Kerimov wanted and expected the success to follow the money in rapid succession, but he needs only look at Roman Abramovich and Chelsea to realise that such huge investments do not pay off immediately. Having taken over in 2003, it took Abramovich and his spending until 2012 for Chelsea to finally lift the Champions League title—four times the span of the Kerimov era at Anzhi, who haven't even managed to qualify for that competition yet.
A domestic cup might have stayed Kerimov's attentions and ambitions a little longer—but even that prize was bitterly lost after CSKA Moscow beat Anzhi on penalties in the Russian Cup final in June.
Top rate pay without similar return of quality
It's all well and good splashing out humongous fees on star names, but for the footballing prizes to follow, the talent has to match the price tag.
While Eto'o, Denisov and others might be established internationals with long records of winning, Lacina Traore has far from proven himself a top European striker, yet Anzhi paid £16 million for him. Taking into account his two moves, Anzhi have spent £23 million on Samba, who was relegated and out of the team at QPR last season.
Too many of the deals, while offering big wages and the chance to compete for trophies, were shelling out top-rate sums of money on transfers while only bringing in second-tier players in return.
A large turnover of the squad in a short space of time also no doubt made it difficult for the side to grow together, while the club has also only recouped around £38 million in transfer fees after spending more than £205 million since 2010-11.

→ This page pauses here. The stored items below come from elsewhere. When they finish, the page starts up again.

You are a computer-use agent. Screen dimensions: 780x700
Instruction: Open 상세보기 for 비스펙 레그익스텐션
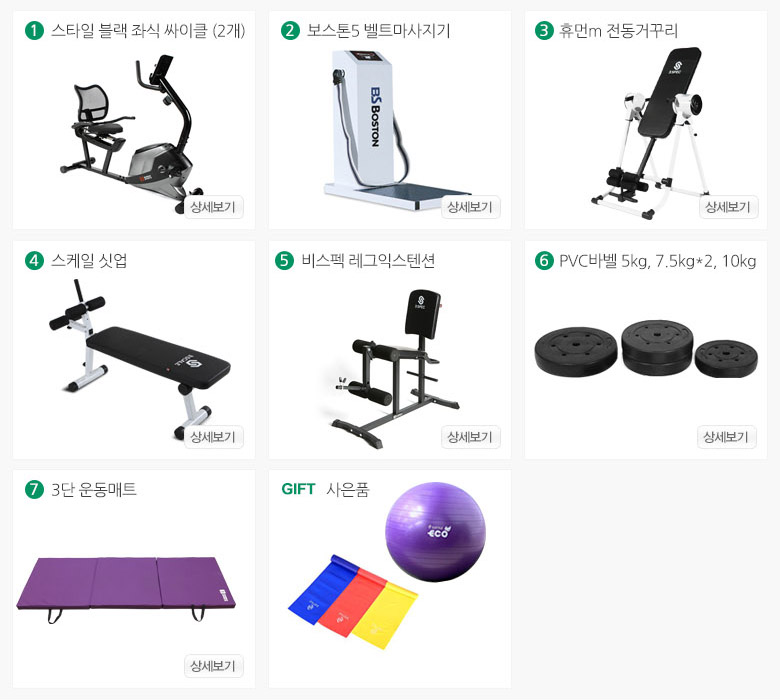470,437
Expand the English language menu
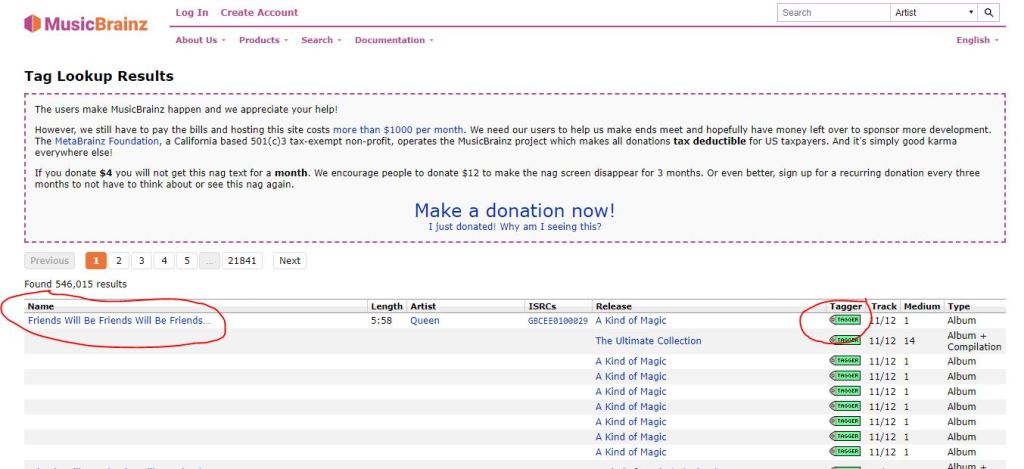Screen dimensions: 1024x469 tap(977, 40)
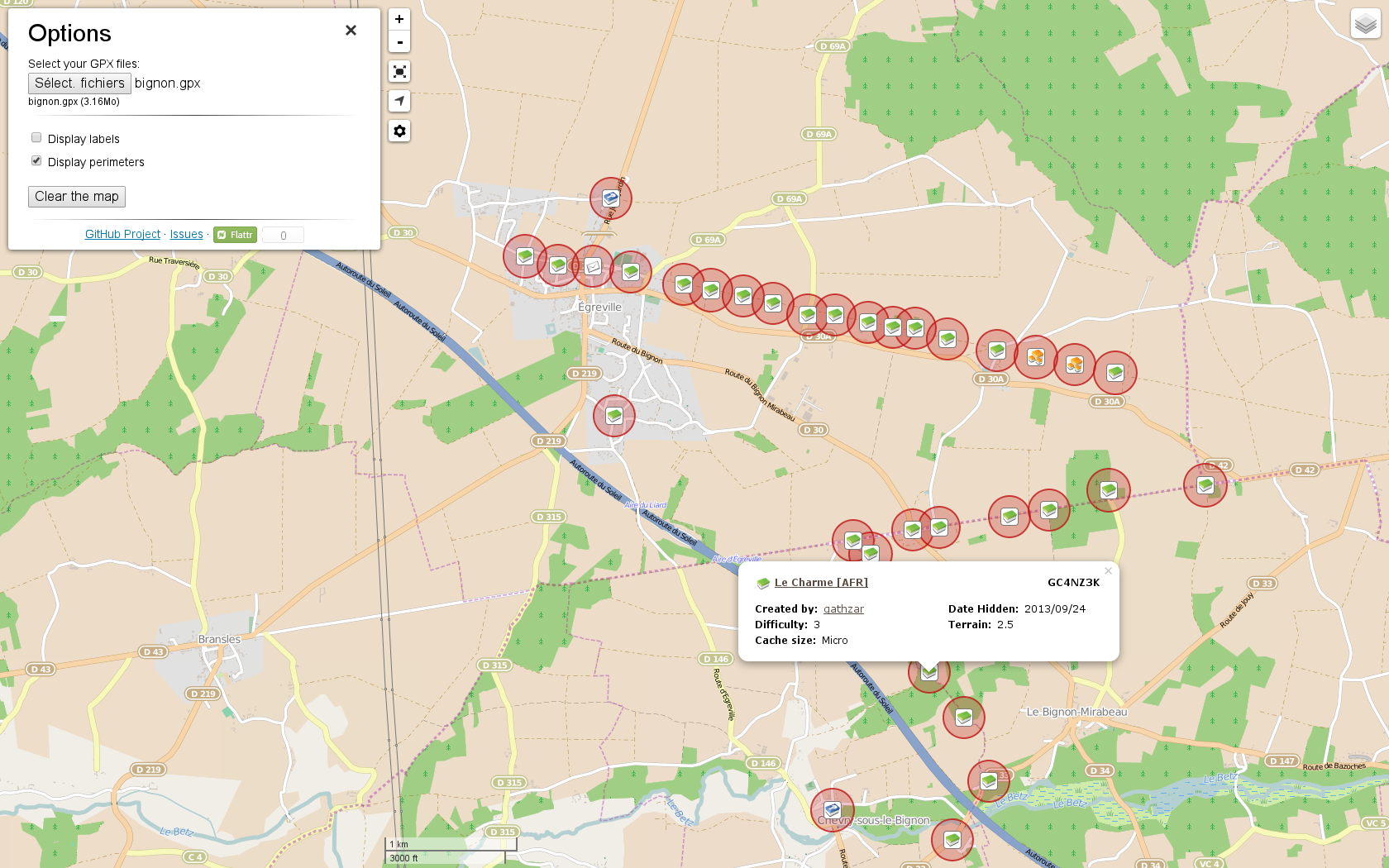This screenshot has height=868, width=1389.
Task: Click the orange multi-cache marker near D 30A
Action: [x=1036, y=357]
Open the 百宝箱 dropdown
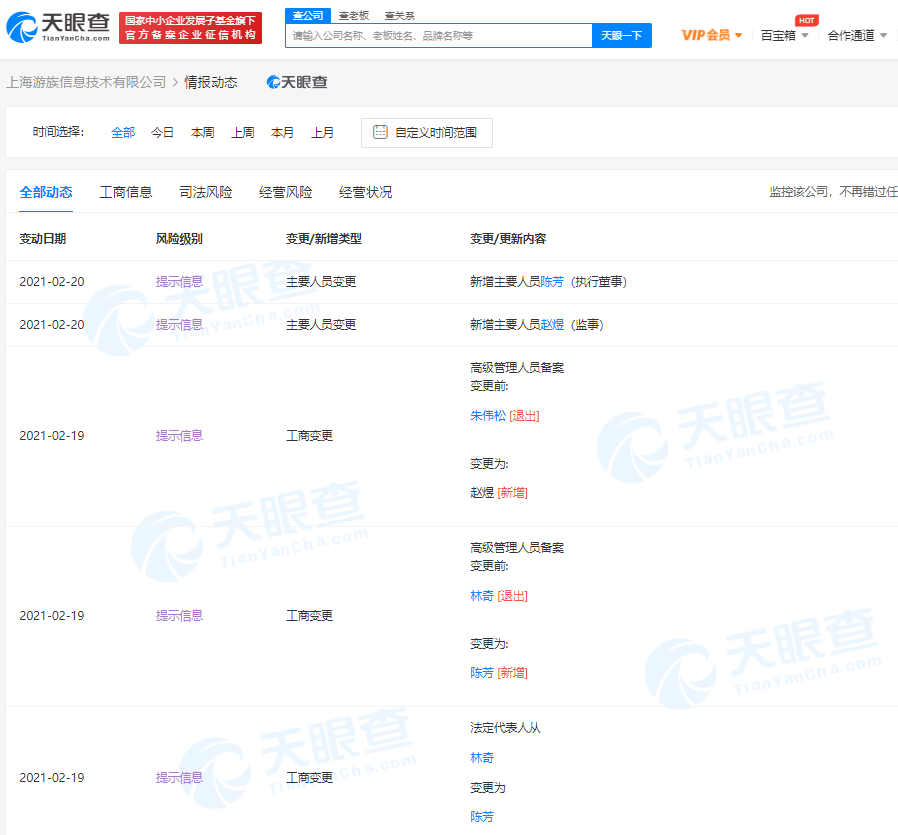Screen dimensions: 898x835 click(784, 35)
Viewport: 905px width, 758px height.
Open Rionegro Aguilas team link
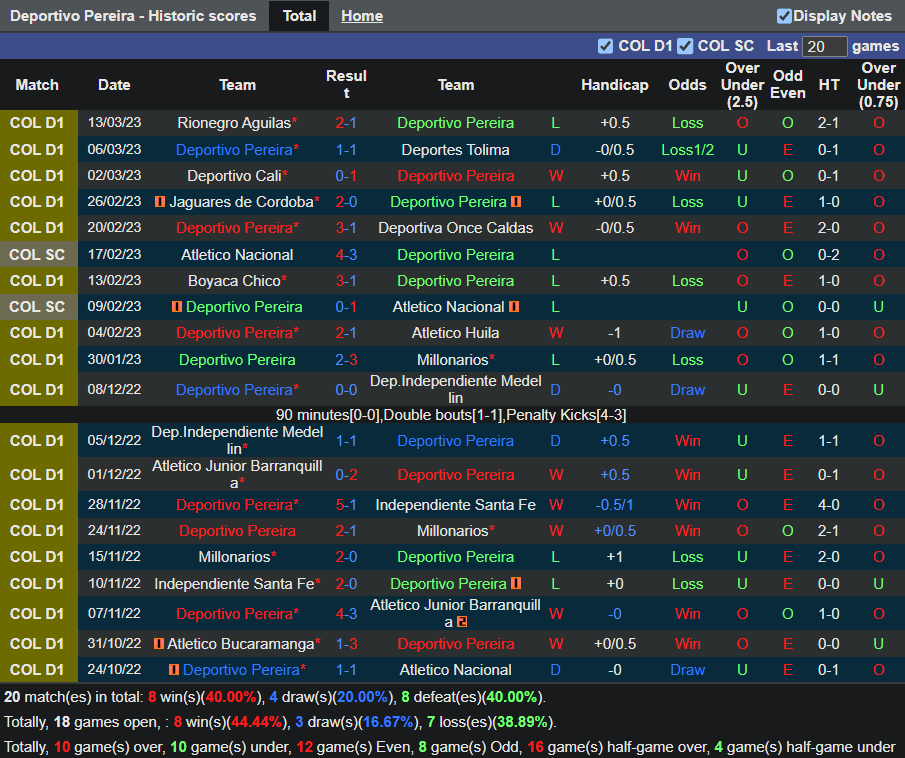pos(234,123)
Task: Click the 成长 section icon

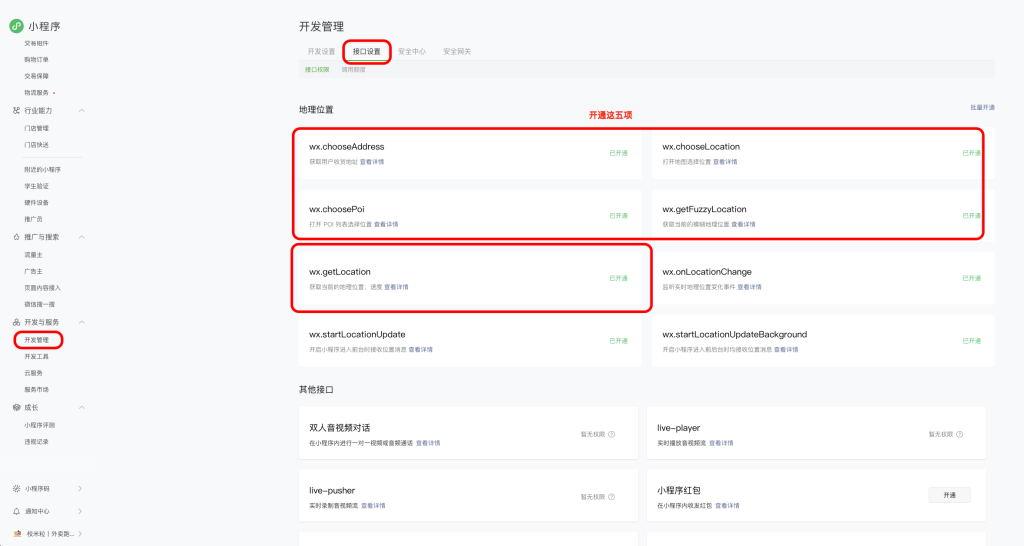Action: coord(16,407)
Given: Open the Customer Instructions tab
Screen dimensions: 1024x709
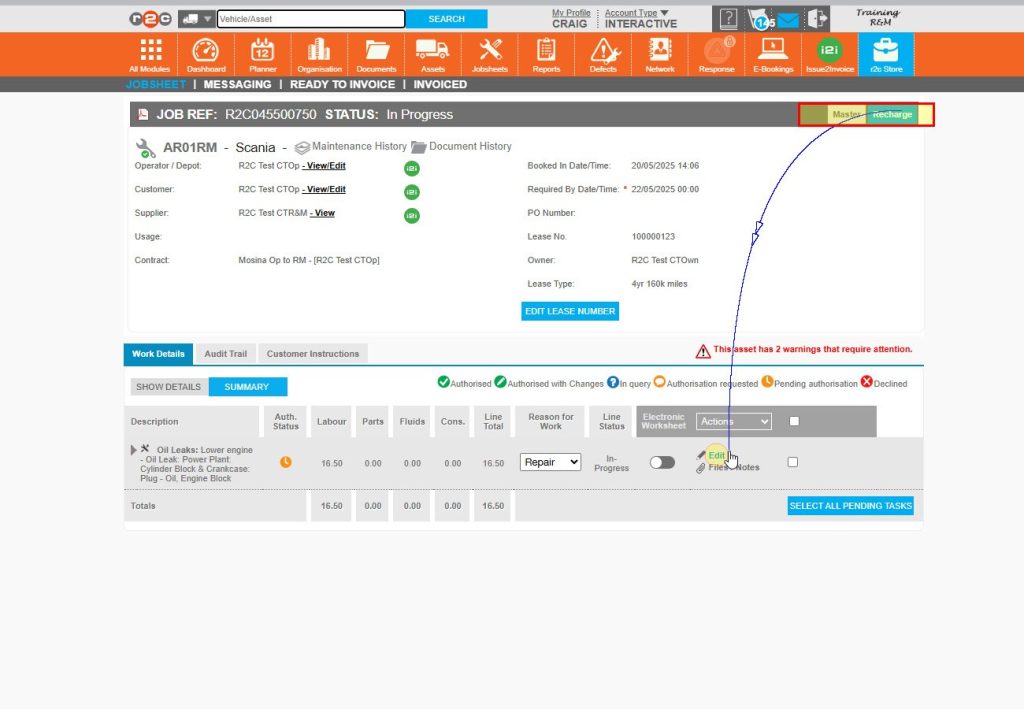Looking at the screenshot, I should pos(313,354).
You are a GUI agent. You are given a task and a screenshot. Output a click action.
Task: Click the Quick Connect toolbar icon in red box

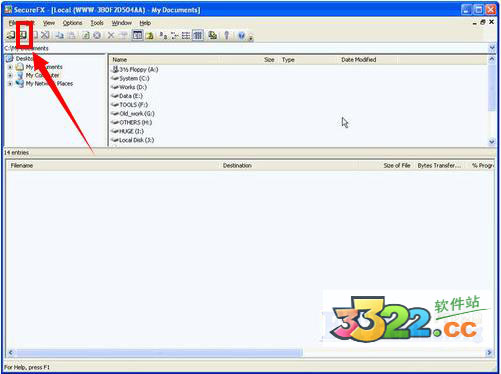(24, 35)
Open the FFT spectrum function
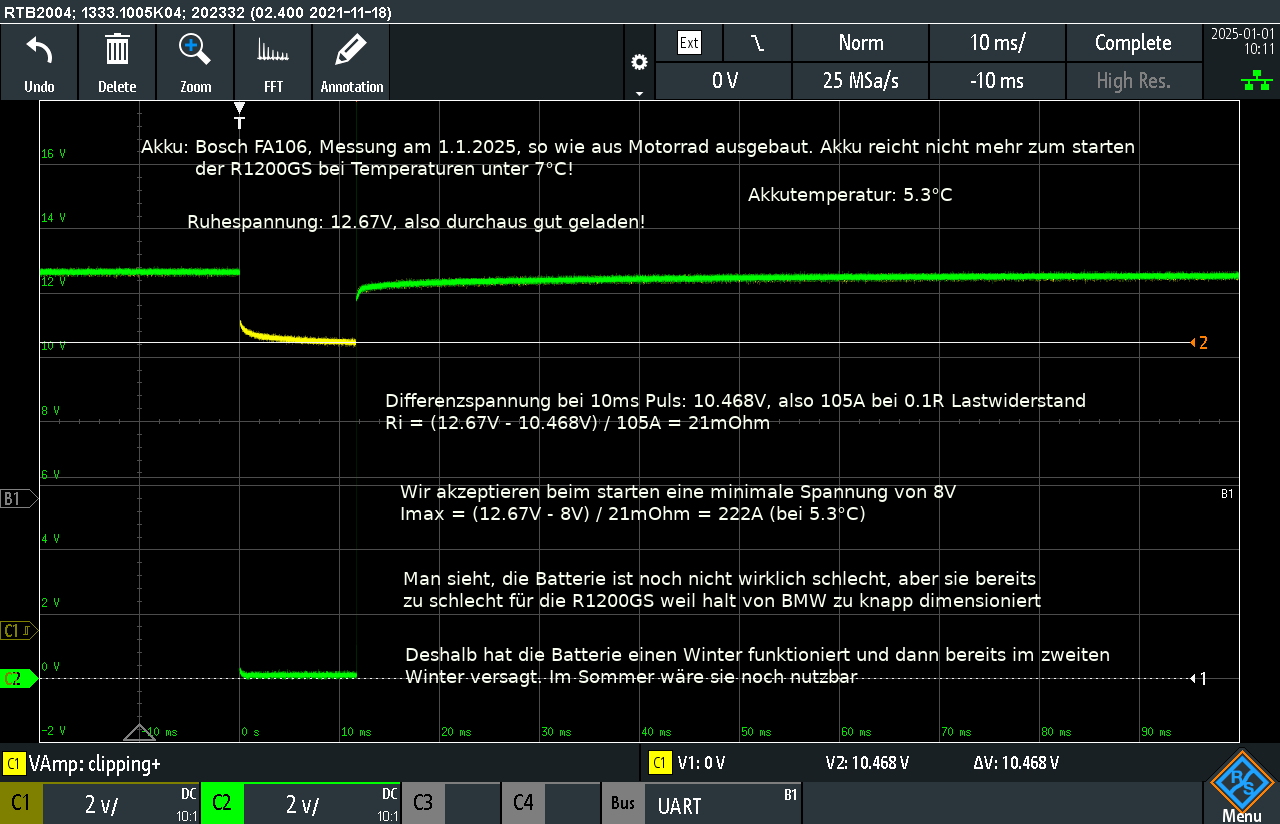Screen dimensions: 1280x824 click(x=273, y=50)
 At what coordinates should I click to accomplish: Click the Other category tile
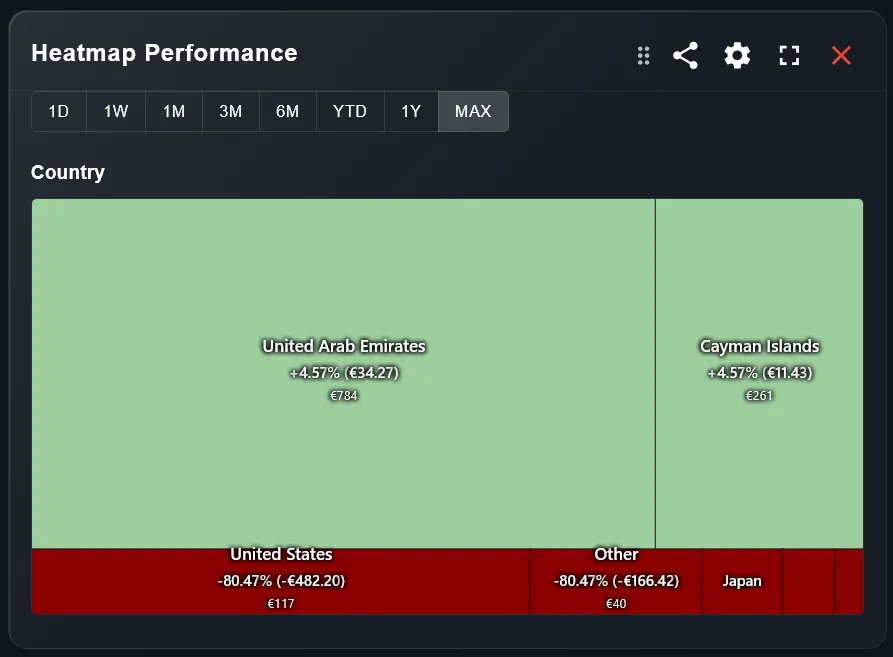click(616, 581)
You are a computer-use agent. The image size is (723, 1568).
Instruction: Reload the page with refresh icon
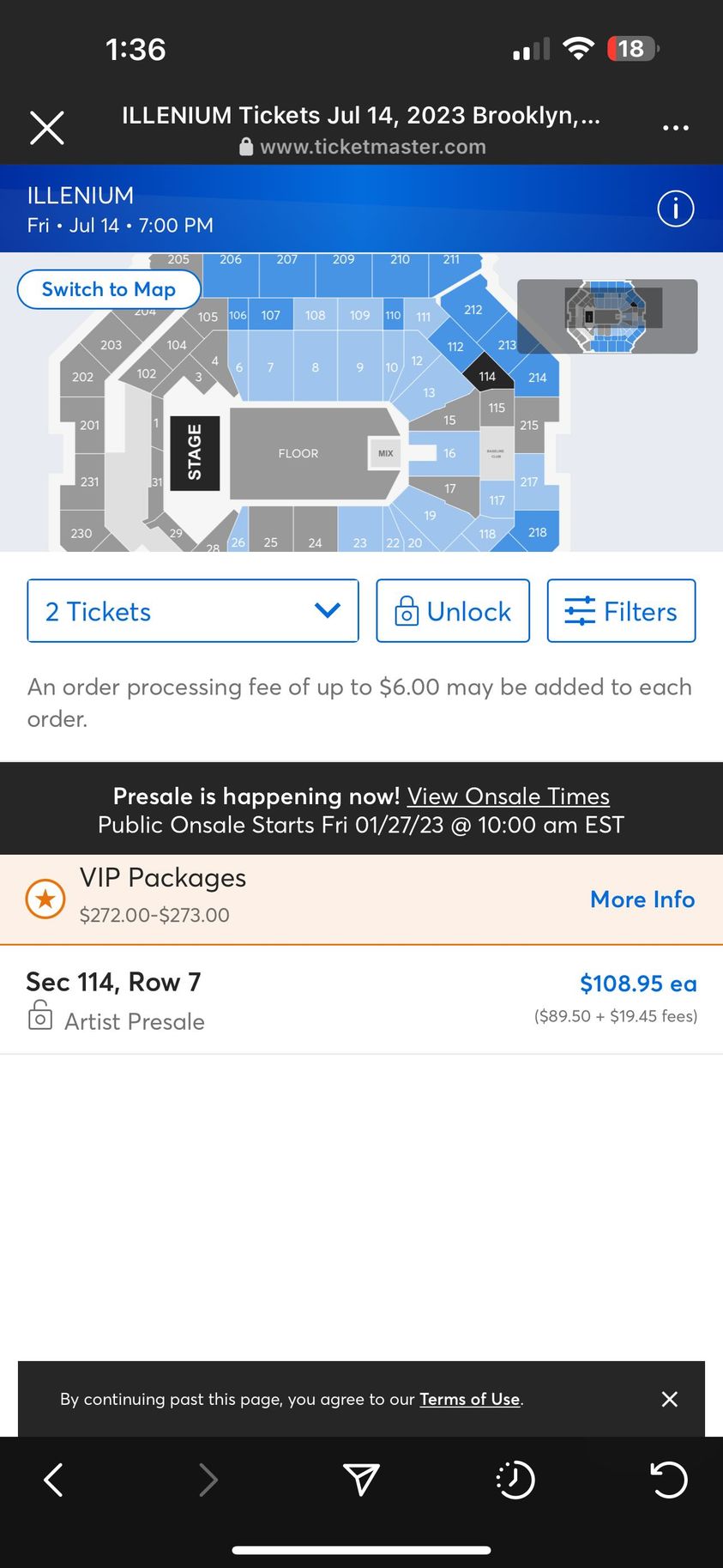click(x=668, y=1480)
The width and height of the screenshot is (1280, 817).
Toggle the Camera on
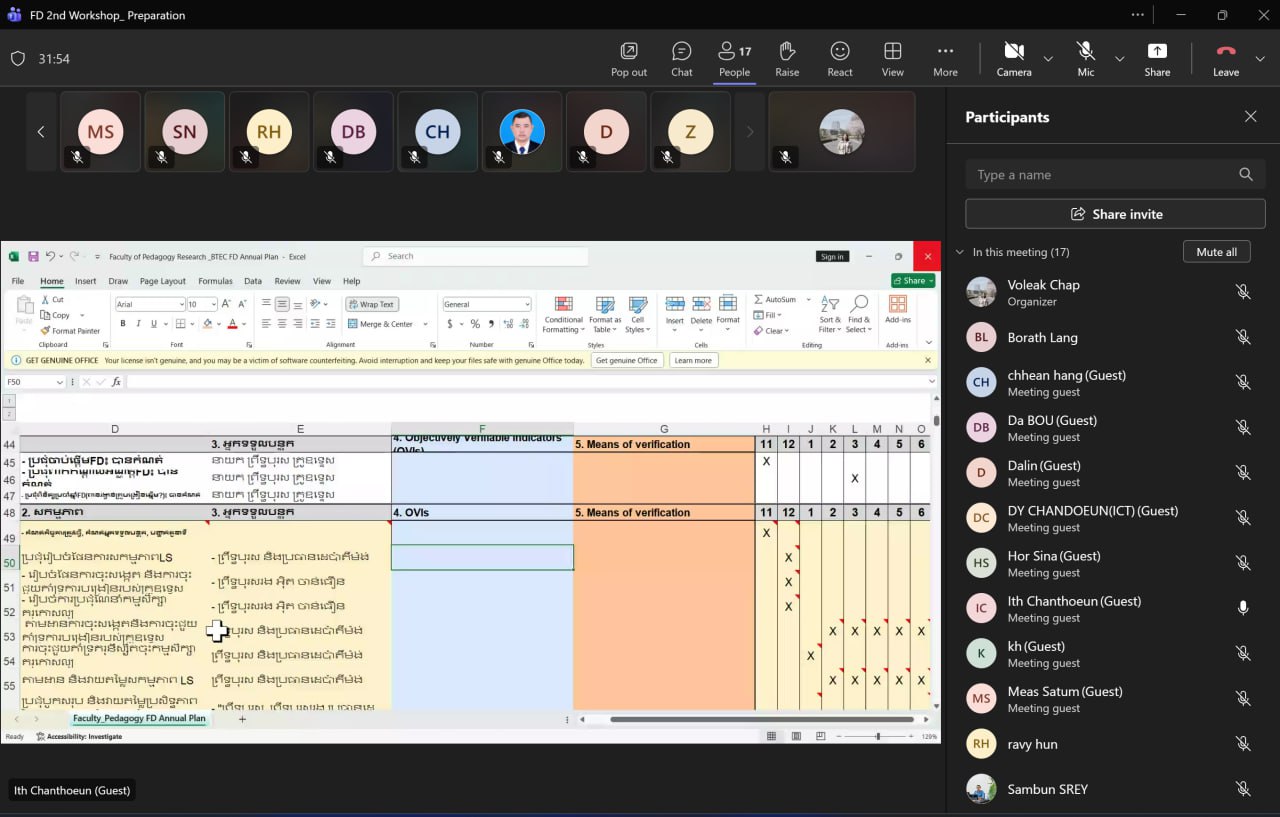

The players brought in for huge money were not worth the expenditure, and it has showed in numerous cases when the time came to sell those initial purchases back on. More will likely come to light in the coming transfer windows if Anzhi are forced to sell the high earners to make up for the lost income from Kerimov.
While Hiddink made a good impact in his time as manager, his "hand-picked replacement", according to the BBC, has lasted just 16 days.
Meulensteen becomes the fifth manager to depart under the Kerimov era, after Gadzhi Gadzhiev was dismissed eight months after the owner's arrival, Andrey Gordeev lasted just two months, and Yury Krasnozhan only three.
In addition, veteran left-back Roberto Carlos went from player to assistant caretaker to team director in a short space of time, before leaving for Sivasspor in Turkey in June because he was not promised a coaching role at the Russian club.
It's fair to say that the couple of years under Kerimov's reign have been tumultuous in a number of ways for Anzhi Makhachkala, and a club that has not been allowed to catch its breath or have ample time to properly challenge for major trophies suddenly now finds itself facing an altogether different future.
The Russian Premier League title that Kerimov wanted never arrived, and nor did Champions League football. Anzhi have gone from a bottom-half side to a top-three one in less than three years, but the greatest challenge now has changed.
It should have been to take the final steps over the next year or two to sustain themselves as a power domestically and win the league title.
Instead, they'll face a battle to manage the finances, try to stop the revolving door of management and possibly even survive a free-fall into the lower reaches of the league once more.